What is Chapter VI-A of the Income Tax Act?
 

Chapter VI-A of the Income Tax Act provides various deductions from total income for the different categories of taxpayers based on the expenses incurred or the investments made. As a result, it helps reduce the taxable income and the corresponding income tax liability. The different tax provisions are specific to the expenses incurred by the taxpayers. The tax provisions define the eligible taxpayers and the maximum allowable deduction limit based on the stated terms and conditions.

The Chapter VI-A deductions are available in respect of different expenditures such as medical expenses, principal, and interest payments on housing loans, etc., and investments made in financial products such as life insurance plans, pension schemes, etc. Therefore, eligible taxpayers must understand the applicable benefit of deductions and avail the same while filing their Income Tax Returns (ITR).

Please Note: While the deductions under Chapter VI-A apply to taxpayers who choose the old tax regime, the deduction under section 80CCD (2), 80CCH(2) and 80JJAA only are allowed to the taxpayer who chose the new tax regime. While the new tax regime does not provide benefit of deductions from gross total income, it offers a lower rate for the different income tax slabs. Further, maximum deductions that can be claimed is restricted to gross total income (GTI)
*-*-*
> _Action item 1_:
From the explanation of Chapter VI-A above, list every section whose deduction the text says is allowed to taxpayers who choose the new tax regime.
> _Action item 2_:
Carry the Chapter VI-A explanation forward with its next part, starting after its final sentence.

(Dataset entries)
*-*-*
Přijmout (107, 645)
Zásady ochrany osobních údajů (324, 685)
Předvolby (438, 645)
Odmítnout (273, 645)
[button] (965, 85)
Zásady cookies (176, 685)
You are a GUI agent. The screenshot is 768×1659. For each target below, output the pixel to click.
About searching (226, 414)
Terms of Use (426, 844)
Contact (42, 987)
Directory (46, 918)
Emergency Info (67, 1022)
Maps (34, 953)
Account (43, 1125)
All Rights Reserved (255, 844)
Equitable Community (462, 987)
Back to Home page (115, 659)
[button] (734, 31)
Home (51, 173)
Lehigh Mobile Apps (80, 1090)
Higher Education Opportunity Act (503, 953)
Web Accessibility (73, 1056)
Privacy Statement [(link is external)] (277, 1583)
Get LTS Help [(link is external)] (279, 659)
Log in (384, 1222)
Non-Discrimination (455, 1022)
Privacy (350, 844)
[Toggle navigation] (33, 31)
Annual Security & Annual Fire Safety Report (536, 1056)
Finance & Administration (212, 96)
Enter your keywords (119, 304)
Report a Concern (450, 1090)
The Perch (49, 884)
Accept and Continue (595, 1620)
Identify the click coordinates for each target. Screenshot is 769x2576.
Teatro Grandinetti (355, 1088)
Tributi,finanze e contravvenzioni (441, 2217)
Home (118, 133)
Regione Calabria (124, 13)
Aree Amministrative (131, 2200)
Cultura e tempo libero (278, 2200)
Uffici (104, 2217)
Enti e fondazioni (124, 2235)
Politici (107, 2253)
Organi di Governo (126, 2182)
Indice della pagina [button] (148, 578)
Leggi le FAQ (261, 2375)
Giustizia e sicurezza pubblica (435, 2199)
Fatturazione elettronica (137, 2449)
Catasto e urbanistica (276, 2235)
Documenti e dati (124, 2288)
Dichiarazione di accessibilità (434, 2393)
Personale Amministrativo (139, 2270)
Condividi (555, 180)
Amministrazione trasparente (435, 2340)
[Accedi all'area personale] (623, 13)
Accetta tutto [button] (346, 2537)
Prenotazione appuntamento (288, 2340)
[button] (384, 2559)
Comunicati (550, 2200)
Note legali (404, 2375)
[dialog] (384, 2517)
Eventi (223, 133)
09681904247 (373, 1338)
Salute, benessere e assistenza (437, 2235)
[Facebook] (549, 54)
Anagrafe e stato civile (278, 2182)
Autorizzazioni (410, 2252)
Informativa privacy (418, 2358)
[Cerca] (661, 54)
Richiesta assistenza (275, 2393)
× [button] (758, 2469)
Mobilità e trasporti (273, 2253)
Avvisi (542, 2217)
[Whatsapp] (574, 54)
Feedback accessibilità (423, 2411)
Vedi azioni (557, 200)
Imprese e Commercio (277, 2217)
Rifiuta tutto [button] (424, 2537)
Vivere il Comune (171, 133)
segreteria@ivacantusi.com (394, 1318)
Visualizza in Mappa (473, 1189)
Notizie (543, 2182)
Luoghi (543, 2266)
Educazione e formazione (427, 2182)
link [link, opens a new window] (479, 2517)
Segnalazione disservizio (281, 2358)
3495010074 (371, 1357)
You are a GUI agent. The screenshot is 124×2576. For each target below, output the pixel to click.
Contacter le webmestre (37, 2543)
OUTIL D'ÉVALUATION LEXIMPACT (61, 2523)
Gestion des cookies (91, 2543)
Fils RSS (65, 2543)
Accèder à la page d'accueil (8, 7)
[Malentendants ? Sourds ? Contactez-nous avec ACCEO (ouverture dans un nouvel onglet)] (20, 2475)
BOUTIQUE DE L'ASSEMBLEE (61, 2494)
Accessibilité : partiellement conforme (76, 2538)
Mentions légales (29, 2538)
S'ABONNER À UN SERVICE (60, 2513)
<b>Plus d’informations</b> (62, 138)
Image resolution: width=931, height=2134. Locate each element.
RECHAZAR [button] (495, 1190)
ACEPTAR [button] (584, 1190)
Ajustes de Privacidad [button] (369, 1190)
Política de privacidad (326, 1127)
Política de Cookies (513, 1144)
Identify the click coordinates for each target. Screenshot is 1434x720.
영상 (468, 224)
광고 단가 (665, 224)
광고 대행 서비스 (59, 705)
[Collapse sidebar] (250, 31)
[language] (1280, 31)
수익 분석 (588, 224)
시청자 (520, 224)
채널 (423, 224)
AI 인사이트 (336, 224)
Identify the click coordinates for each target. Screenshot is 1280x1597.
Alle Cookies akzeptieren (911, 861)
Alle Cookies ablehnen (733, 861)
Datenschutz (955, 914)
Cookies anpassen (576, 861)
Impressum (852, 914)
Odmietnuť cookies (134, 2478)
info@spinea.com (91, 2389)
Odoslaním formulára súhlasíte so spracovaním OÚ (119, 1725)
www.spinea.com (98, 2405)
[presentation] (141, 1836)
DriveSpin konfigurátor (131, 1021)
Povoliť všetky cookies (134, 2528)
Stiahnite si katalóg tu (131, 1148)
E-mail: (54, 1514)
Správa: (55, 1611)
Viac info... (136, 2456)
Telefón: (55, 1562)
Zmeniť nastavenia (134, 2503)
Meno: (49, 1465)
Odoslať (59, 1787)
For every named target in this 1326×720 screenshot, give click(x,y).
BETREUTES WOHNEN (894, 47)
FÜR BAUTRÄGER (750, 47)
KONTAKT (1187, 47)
*-*-*
> _Answer space 1_:
- 80CCD (2)
- 80CCH(2)
- 80JJAA

> _Answer space 2_:
Deductions under Chapter VI-A of the Act
 

Different deductions under the different provisions and the applicable limits under Chapter VI-A are provided in brief hereunder.

  • Section 80C

    Section 80C is an important tax provision under Chapter VI-A of the Income Tax Act, 1961. Additionally, it is one of the most commonly used tax provisions that help individuals and HUFs reduce their taxable income based on some of their expenses and savings or investments made during the financial year.

    The maximum limit of deduction under section 80C of the Act is ₹1.5 lakhs, and it is for the aggregate of expenses and investments and is not separate for the individual contribution or spending made to specific financial products.

    Under Section 80C of the Income Tax Act, the premiums paid towards your life insurance policy are eligible for tax deductions of up to ₹1.5 lakhs. You can claim this deduction every financial year on the annualised premiums of the following life insurance plans:

    • Term Insurance 
    • Savings Insurance Plans
    • Retirement/Pension Plans with Life Cover
    • Other Life Insurance Solutions - combination plans, comprehensive life covers, etc.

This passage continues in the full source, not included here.